RECORDS TO PROCESS:

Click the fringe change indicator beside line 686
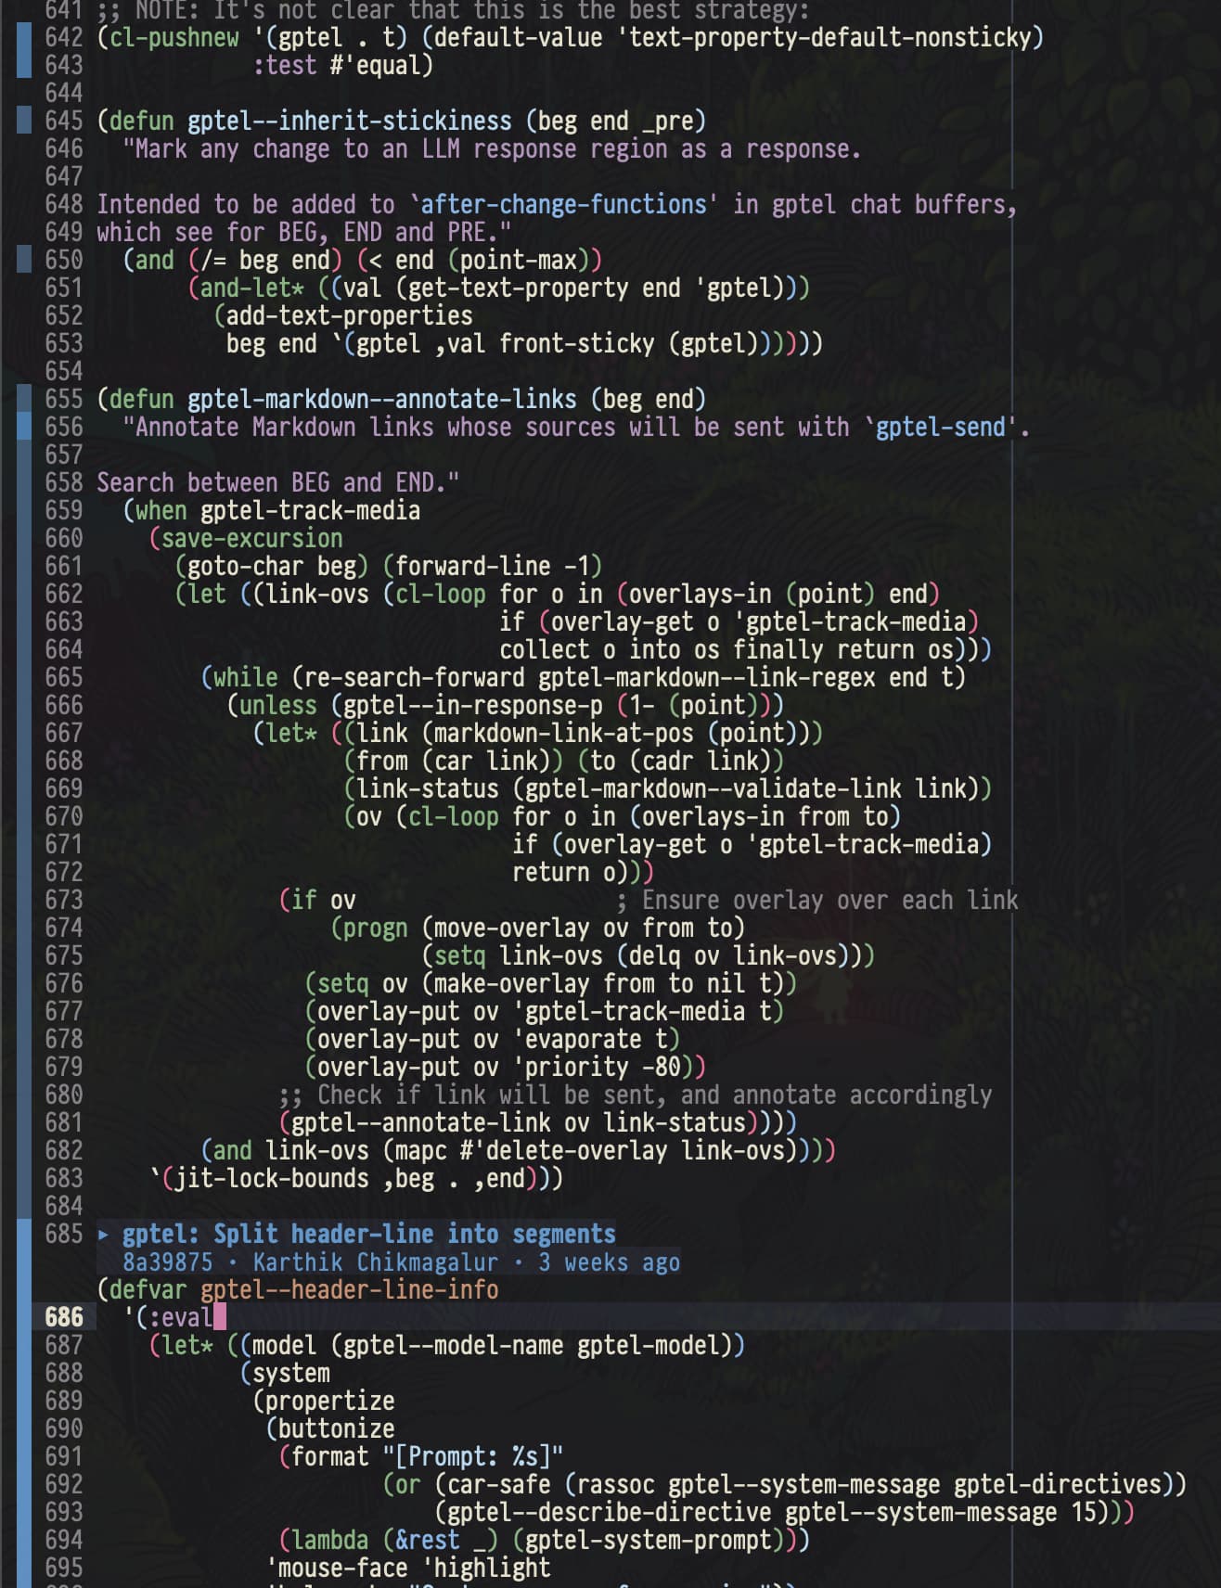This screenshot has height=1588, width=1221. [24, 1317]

---

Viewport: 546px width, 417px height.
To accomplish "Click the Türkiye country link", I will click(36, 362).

...

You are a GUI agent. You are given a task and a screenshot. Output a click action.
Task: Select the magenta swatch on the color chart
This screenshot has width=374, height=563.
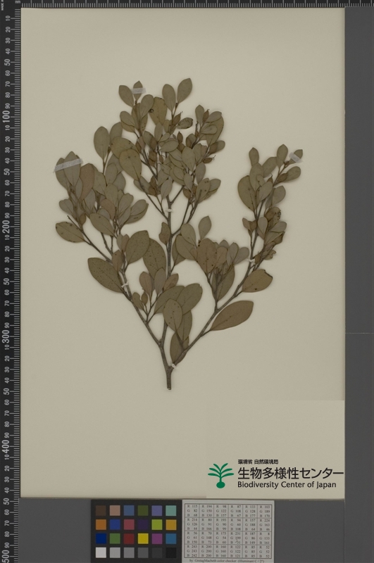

WHAT YOU WILL DO: Beginning with the line that has "Task: Select the" and ending with the line that has "This screenshot has width=374, height=563.", set down the lines above exactly and include no others.

EXERCISE SOLUTION:
Task: Select the magenta swatch on the color chart
This screenshot has width=374, height=563.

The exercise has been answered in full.